## TASK REQUIREMENTS
Transcribe the entries exactly as they stand below, passing over any picture.

====== DATA LISTING ======

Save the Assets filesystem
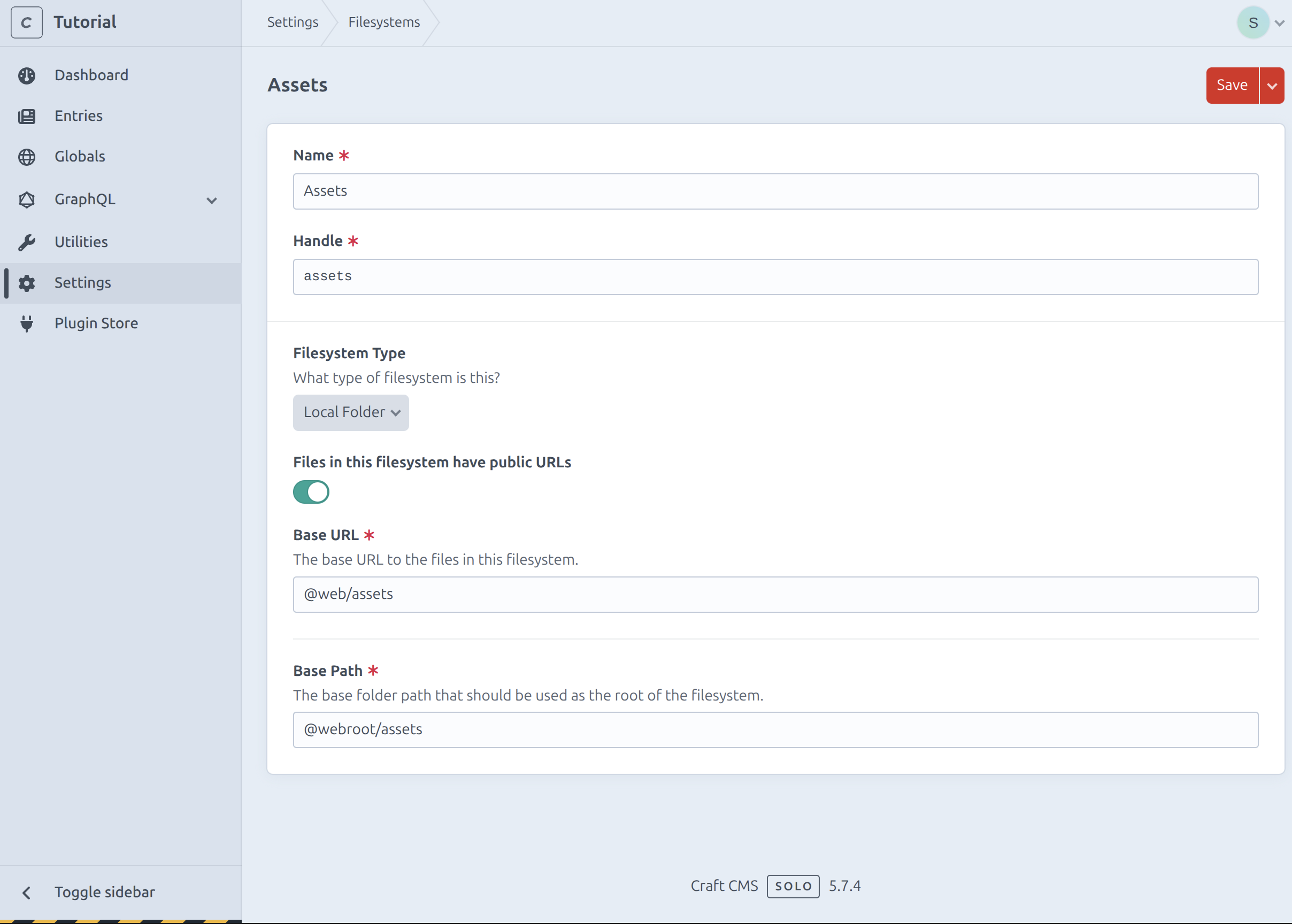coord(1232,86)
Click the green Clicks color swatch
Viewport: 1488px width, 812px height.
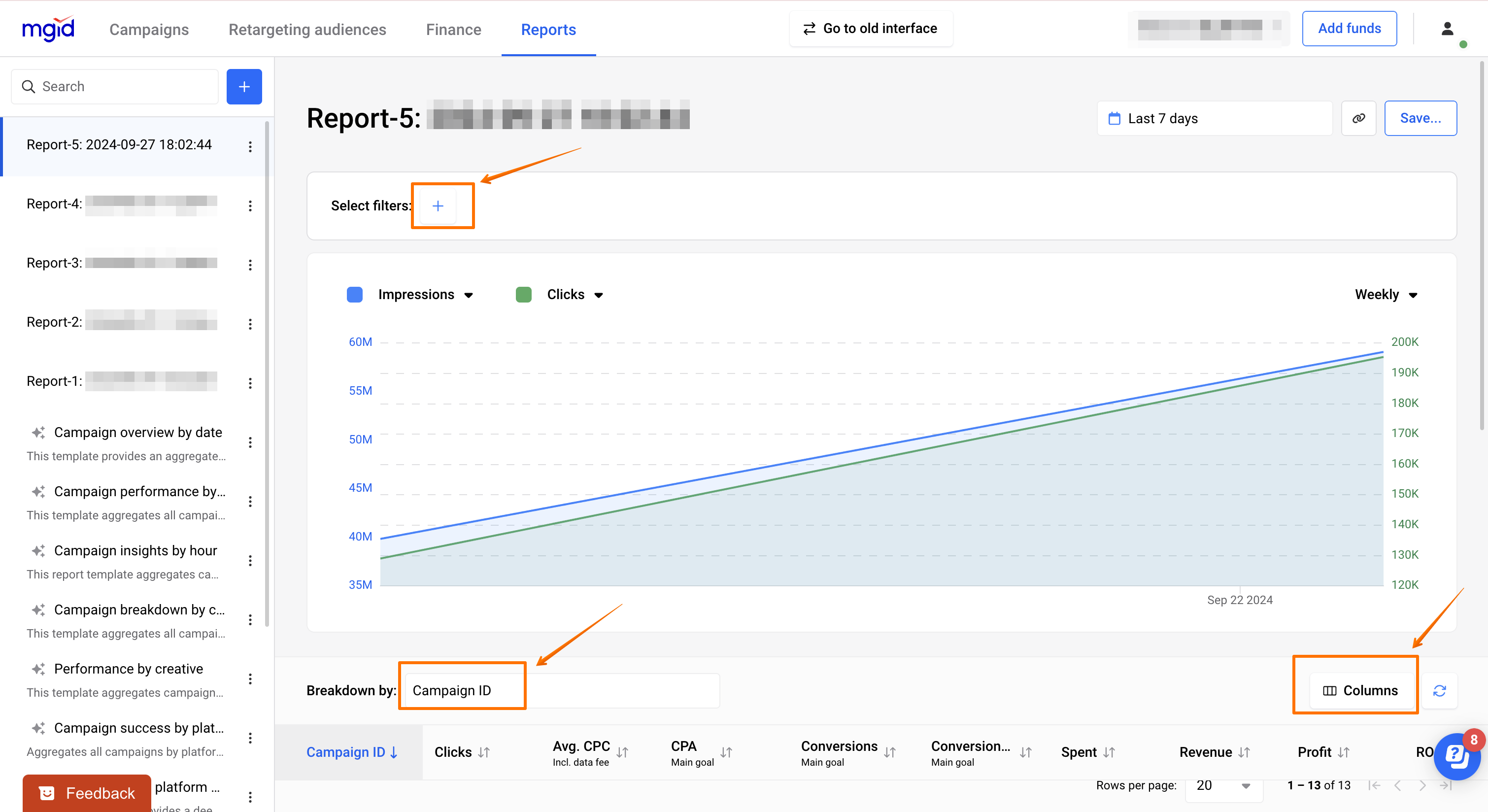click(523, 295)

======

## RESULT OF THE EXERCISE
Save the Assets filesystem
coord(1232,86)
Click the green Clicks color swatch
Viewport: 1488px width, 812px height.
click(523, 295)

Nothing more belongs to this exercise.